WASHINGTON (AP) — An uptick in consumer spending helped the U.S. economy expand at a surprising 3.8% from April through June, the government reported in a dramatic upgrade of its previous estimate of second-quarter growth.
U.S. gross domestic product — the nation’s output of goods and services — rebounded in the spring from a 0.6% first-quarter drop caused by fallout from President Donald Trump’s trade wars, the Commerce Department said Thursday. The department had previously estimated second-quarter growth at 3.3%, and forecasters had expected a repeat of that figure.
The first-quarter GDP drop, the first retreat of the U.S. economy in three years, was mainly caused by a surge in imports — which are subtracted from GDP — as businesses hurried to bring in foreign goods before Trump could impose sweeping taxes on them. That trend reversed as expected in the second quarter: Imports fell at a 29.3% pace, boosting April-June growth by more than 5 percentage points.
Consumer spending rose at a 2.5% pace, up from 0.6% in the first quarter and well above the 1.6% the government previously estimated. Spending on services advanced at a 2.6% annual pace, more than double the government’s previous estimate of 1.2%.
“The U.S. consumer remained a lot stronger than many thought, even in the midst of a stock market sell-off and a lot of trade uncertainty,” Heather Long, chief economist at Navy Federal Credit Union, posted on social media.
A category within the GDP data that measures the economy’s underlying strength came in stronger than previously reported as well, growing 2.9% from April-June, up from 1.9% in the first quarter and in the government’s previous estimate. This category includes consumer spending and private investment, but excludes volatile items like exports, inventories and government spending.

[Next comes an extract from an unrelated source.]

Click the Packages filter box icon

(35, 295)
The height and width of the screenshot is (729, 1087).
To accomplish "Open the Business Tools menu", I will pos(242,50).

But private investment fell, including a 5.1% drop in residential investment. Declining business inventories took more than 3.4 percentage points off second-quarter growth.
Spending and investment by the federal government fell at a 5.3% annual pace on top of a 5.6% drop in the first quarter.
Stephen Stanley, chief U.S. economist at Santander, noted that GDP growth averaged 1.6% in the first half of 2025 and consumer spending 1.5% — “not great but much better than initially thought.’’
Since returning to the White House, Trump has overturned decades of U.S. policy in support of freer trade. He’s slapped double-digit taxes — tariffs — on imports from almost every country on earth and targeted specific products for tariffs, too, including steel, aluminum and autos.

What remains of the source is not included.